But then – these weren't adults yet, either of 'em. They were probably just doing it for attention – he'd seen behavior like that before. He'd been assistant principal at a grade-school, back in the city. He'd seen a lot of things like that. That was why he'd moved out here in the first place - Clara was pregnant.
But, unlike the kids at his school, these two were none of his business, and he needn't get involved. Not his problem. He'd still keep an eye on the rabbit. Ya never know.
"Ah. That explains a lot, then. You're sure you got enough lumber for the roof? It looks like yer runnin' out there..."
Other customers came into the Tavern now and again, usually traders looking to barter for supplies.
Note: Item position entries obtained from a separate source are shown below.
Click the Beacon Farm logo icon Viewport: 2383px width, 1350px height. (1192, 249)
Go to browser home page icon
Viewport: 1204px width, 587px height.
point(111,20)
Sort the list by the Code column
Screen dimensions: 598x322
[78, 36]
Sometimes hunters selling hides. Very few people came with actual money – but when they did, Sam took advantage of it. For such a frontier outpost, it was remarkably peaceful. Sam's sheer size probably had a lot to do with that.
That peace was broken the next day when two badgers came in and began ordering beers. It was a bad combination – badgers and beer – but they were paying cash, so Sam was happy to get it. He checked to make sure his baseball-bat was still hidden under the bar.
Because he happened to be in Sam's line-of-sight and not busy at the time, Taylor ended up in the role of waiter and host.
The badgers got a kick out of that, calling him "honey" and "babe" whenever they got a chance, even patting his butt as he went by. All the lamb could really do was glare at them – but that only made the badgers laugh all the more.
At dinner-time, they were still there, and well-buzzed by then. Tristan and Gordon came in to eat, as well. Sam was behind the bar, and Taylor was serving, as he had been since noon.
As Taylor walked by the badger's table, on his way to talk to Tristan, one of the badgers stuck out his leg and tripped him. Luckily the boy wasn't carrying anything.
"Oops! Watch yer step there, babe!" the offending badger said, bursting into laughter.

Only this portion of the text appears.